(...) Baltasar Mateus, el Sietesoles, está callado, sólo mira fijamente a Blimunda, y cada vez que ella lo mira siente él una crispación en la boca del estómago, porque ojos como éstos jamás los había visto, claros cenicientos, o verdes, o azules, que con las luz de fuera varían o con el pensamiento de dentro, y a veces se vuelven negros nocturnos o blancos brillantes como lascado carbón de piedra. Vino a esta casa, no porque se lo dijeran, pero Blimunda le había preguntado su nombre y él le había respondido, no era precisa mejor razón. Terminado el auto de fe, barridos los restos, Blimunda se retiró, el cura fue con ella, y cuando Blimunda llegó a su casa dejó la puerta abierta para que Baltasar entrara. Él entró y se sentó, el cura cerró la puerta y encendió una candela a la última luz de una rendija, bermeja luz de poniente que llega a este alto cuando ya en la parte baja de la ciudad oscurece, se oye gritar a unos soladados en las murallas del castillo, si fuera otra ocasión, Sietesoles recordaría la guerra, pero ahora sólo tiene ojos para Blimunda, o para el cuerpo de ella, que es alto y delgado como el de la inglesa con quien, despierto, soñó en el mismo día que desembarcó en Lisboa.
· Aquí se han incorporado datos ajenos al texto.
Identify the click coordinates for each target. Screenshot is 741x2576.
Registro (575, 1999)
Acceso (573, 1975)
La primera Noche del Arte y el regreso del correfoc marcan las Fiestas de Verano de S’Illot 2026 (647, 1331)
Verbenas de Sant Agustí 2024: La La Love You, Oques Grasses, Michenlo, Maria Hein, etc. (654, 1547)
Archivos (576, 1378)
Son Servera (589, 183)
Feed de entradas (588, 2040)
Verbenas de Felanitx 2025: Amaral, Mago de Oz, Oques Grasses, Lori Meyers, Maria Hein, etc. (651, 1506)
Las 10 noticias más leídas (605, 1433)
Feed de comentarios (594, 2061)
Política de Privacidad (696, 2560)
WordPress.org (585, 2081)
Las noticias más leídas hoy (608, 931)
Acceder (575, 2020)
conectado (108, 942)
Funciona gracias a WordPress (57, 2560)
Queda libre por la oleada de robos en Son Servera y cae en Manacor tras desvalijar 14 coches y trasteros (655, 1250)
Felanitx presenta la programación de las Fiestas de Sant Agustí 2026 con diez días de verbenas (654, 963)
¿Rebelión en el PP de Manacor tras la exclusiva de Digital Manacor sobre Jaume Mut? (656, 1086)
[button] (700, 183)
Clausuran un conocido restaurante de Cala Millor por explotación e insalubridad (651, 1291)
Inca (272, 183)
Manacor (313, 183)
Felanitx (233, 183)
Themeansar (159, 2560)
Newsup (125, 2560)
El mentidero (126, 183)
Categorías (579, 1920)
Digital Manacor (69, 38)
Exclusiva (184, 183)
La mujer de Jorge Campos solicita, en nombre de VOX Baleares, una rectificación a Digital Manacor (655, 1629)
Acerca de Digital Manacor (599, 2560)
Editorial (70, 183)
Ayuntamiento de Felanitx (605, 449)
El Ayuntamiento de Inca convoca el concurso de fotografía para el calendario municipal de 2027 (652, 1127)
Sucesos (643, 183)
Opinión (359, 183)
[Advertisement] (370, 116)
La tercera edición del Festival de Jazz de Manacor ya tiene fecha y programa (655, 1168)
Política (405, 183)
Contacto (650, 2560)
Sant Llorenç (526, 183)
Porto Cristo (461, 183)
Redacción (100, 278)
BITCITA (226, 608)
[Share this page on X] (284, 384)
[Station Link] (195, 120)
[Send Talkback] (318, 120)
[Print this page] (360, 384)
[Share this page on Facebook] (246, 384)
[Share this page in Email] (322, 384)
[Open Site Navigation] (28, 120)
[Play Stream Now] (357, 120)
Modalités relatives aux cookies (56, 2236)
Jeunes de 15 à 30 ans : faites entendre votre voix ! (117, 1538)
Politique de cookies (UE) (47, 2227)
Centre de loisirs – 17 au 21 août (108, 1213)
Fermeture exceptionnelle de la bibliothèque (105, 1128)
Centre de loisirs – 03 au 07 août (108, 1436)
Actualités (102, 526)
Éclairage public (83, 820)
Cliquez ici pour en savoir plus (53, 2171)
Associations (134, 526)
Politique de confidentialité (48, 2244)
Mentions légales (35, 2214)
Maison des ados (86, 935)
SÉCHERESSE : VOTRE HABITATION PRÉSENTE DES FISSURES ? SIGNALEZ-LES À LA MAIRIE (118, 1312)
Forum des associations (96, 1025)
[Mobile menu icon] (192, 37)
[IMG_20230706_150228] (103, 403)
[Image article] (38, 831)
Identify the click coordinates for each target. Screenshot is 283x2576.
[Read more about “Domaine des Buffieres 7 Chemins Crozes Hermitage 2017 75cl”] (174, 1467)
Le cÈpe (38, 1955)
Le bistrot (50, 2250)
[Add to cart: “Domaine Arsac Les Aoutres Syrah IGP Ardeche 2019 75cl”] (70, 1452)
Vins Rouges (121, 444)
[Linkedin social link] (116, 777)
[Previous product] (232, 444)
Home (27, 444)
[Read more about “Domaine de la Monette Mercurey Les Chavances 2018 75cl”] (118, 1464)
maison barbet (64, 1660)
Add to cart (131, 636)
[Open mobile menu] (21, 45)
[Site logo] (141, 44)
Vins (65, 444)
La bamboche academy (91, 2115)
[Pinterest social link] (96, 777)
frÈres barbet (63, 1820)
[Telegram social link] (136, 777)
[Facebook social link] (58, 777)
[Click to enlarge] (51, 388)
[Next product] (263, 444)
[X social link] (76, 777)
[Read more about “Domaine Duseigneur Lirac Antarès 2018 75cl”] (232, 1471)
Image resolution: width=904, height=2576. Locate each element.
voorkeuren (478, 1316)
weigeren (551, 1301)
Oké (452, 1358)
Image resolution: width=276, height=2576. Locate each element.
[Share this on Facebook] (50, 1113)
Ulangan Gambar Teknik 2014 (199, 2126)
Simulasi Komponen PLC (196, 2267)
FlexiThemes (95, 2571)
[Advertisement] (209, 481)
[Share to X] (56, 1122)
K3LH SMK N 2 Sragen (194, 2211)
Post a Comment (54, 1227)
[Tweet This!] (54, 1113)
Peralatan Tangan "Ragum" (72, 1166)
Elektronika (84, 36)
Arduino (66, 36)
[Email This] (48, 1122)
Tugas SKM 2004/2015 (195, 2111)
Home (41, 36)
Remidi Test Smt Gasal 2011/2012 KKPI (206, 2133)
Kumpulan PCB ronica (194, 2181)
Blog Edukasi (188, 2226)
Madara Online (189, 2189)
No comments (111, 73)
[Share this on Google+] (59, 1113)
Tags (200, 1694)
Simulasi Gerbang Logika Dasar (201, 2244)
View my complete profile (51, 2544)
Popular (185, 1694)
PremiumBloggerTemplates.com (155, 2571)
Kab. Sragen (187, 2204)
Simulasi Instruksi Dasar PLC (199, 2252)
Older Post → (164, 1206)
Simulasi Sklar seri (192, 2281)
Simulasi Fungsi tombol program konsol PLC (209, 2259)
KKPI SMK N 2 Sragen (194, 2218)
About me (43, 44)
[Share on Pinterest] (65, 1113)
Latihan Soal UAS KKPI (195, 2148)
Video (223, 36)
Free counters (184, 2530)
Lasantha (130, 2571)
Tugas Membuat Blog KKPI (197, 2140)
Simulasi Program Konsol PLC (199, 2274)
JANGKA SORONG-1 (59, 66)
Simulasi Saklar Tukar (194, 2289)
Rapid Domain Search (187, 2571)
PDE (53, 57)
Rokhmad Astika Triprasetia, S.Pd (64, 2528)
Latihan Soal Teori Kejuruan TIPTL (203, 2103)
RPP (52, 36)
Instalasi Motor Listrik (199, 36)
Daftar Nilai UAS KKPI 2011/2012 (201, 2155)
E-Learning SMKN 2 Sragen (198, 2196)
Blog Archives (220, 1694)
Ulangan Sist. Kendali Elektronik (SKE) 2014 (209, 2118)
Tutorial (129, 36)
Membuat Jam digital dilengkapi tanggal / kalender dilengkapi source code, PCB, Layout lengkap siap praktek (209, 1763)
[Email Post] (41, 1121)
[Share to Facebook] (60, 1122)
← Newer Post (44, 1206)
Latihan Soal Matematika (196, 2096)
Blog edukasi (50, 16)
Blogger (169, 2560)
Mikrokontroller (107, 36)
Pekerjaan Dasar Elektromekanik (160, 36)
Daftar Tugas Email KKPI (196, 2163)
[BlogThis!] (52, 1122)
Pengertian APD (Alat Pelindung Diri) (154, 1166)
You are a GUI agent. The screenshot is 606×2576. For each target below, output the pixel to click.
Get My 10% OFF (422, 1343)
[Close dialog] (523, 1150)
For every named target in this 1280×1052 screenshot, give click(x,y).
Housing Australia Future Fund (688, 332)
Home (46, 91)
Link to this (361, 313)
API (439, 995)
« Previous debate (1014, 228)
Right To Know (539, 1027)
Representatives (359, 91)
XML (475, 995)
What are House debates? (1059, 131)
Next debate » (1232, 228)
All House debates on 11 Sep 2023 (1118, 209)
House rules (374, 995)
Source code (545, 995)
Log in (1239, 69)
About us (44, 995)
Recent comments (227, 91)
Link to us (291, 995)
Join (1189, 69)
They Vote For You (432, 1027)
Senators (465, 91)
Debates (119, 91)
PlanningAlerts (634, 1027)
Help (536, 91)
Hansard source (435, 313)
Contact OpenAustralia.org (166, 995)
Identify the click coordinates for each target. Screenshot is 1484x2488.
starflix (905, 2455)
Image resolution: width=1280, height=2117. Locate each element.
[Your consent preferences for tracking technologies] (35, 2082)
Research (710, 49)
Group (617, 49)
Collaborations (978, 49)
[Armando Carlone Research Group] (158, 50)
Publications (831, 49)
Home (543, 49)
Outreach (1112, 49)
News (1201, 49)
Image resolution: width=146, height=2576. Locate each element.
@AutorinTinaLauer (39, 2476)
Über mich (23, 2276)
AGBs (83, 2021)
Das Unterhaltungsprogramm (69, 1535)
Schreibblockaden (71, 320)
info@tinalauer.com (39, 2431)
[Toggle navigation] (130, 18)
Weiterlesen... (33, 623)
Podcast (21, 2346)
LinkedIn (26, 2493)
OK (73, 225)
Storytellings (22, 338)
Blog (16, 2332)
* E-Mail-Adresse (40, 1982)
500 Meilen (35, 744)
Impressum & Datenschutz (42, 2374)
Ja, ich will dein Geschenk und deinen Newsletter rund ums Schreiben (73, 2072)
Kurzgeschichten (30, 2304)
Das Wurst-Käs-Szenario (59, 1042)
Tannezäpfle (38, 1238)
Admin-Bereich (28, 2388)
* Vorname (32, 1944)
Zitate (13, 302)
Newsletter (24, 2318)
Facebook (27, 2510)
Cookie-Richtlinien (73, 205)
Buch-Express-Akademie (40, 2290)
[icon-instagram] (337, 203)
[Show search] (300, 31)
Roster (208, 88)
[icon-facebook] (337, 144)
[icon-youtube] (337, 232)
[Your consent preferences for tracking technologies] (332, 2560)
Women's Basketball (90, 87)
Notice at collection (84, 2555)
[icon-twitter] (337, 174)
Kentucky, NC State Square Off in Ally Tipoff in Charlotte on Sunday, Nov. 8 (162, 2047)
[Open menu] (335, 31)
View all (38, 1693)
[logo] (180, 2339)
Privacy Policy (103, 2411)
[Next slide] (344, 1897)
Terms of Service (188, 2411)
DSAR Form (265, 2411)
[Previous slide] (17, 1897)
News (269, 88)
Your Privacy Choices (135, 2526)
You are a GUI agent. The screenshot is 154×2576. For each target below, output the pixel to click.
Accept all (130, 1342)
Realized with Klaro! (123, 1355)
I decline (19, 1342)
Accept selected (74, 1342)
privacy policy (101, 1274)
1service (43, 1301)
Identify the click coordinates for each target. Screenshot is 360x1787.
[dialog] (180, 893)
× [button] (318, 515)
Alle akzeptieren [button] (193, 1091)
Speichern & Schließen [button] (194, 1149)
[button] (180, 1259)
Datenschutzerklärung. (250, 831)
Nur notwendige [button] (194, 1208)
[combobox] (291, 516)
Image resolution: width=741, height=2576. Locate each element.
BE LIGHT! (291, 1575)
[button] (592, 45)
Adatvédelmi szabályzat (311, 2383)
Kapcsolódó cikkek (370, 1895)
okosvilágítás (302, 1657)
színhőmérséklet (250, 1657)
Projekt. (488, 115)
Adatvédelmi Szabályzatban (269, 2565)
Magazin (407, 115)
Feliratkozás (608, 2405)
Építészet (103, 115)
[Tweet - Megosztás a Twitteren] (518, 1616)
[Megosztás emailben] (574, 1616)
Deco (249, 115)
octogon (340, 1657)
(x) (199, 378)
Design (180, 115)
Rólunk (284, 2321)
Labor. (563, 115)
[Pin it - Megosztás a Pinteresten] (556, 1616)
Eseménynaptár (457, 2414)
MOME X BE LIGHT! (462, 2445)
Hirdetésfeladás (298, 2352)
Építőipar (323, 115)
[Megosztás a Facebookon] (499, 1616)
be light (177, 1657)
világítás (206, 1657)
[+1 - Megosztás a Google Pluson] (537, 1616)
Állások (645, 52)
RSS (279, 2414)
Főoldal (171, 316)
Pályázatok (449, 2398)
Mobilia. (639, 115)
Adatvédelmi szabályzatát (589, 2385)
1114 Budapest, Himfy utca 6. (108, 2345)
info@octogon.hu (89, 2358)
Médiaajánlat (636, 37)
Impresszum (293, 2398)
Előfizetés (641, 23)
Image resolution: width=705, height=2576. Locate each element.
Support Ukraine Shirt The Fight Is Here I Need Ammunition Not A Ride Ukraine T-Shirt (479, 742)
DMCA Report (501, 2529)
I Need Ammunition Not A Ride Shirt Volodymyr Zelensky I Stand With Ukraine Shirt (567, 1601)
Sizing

Blimunda se levantó del tajuelo, encendió lumbre en la llar, puso sobre la trébede un cacerolo de sopas y, cuando empezó a hervir, echó una parte en dos cuencos que sirvió a los hombres, todo esto lo hizo sin hablar, no había vuelto a abrir la boca desde que preguntó, cuántas horas hace, Cuál es su gracia; pese a que el cura fue el primero en acabar de comer, esperó a que Baltasar terminase para servirse de la cuchara de él, era como si, callada, estuviese respondiendo a otra pregunta, Aceptas para tu boca la cuchara de que se ha servido este hombre, haciendo suyo lo que era tuyo, volviendo ahora a ser tuyo lo que fue de él, y eso tantas veces hasta que se pierda el sentido del lo tuyo y lo mío, y como Blimunda ya había dicho que sí antes de ser preguntada, Entonces, os declaro casados. El padre Bartolomeu Lourenço esperó a que Blimunda acabara de comer las sopas que quedaron, le echó la bendición, cubriendo con ella persona, comida y cuchara, el regazo, la lumbre, la candela, la estera del suelo, el muñón de Baltasar. Luego, se fue.

Durante una hora se quedaron los dos sentados, sin hablar. Sólo una vez se levantó Baltasar para echar leña al fuego que iba decayendo, y una vez espabiló Blimunda la candela, que estaba agonizando la luz, y entonces, siendo tanta la claridad, ya pudo Sietesoles decir, Por qué me preguntaste el nombre, y Blimunda respondió, Porque mi madre lo quiso saber y quería que yo lo supiera. Cómo lo sabes, si con ella no pudiste hablar, Sé que sé, no sé cómo sé, no hagas preguntas a las que no puedo responder, haz como hiciste, viniste y no preguntaste por qué, Y ahora, qué, Si no tienes dónde vivir mejor, quédate aquí, He de ir a Mafra, tengo allá familia, Mujer, Padres y una hermana, Quédate mientras no vayas, siempre tendrás tiempo de partir, Por qué quieres que me quede, Porque es preciso, No es ésa razón que me convenza, Si no quieres quedarte vete, no te puedo obligar, No tengo fuerzas que me lleven de aquí, me has echado un hechizo en el cuerpo, No te eché tal, no dije una palabra, no te toqué, Me miraste por dentro, Juro que nunca te miraré por dentro, Juras que no lo harás y ya lo has hecho, No sabes de qué hablas, no te miré por dentro, Si me quedo, dónde duermo, Conmigo.

Se acostaron. Blimunda era virgen. Cuántos años tienes, preguntó Baltasar, y Blimunda respondió, Diecinueve años, pero ya entonces se había vuelto mucho más vieja. Corrió algo de sangre por la estera. Con las puntas de los dedos índice y corazón humedecidos en ella, Blimunda se persignó e hizo una cruz en el pecho de Baltasar, sobre el corazón. Estaban los dos desnudos. En una calle cercana oyeron voces de desafío, batir de espadas, carreras. Luego, silencio. No corrió más sangre.

Cuando, por la mañana, despertó Baltasar, vio a Blimunda tendida a su lado, comiendo pan, con los ojos cerrados. Sólo los abrió, cenicientos a aquella hora, tras acabar de comer, y dijo, Nunca te miraré por dentro.

José Saramago. _Memorial del convento_. Seix Barral, Buenos Aires, 1995.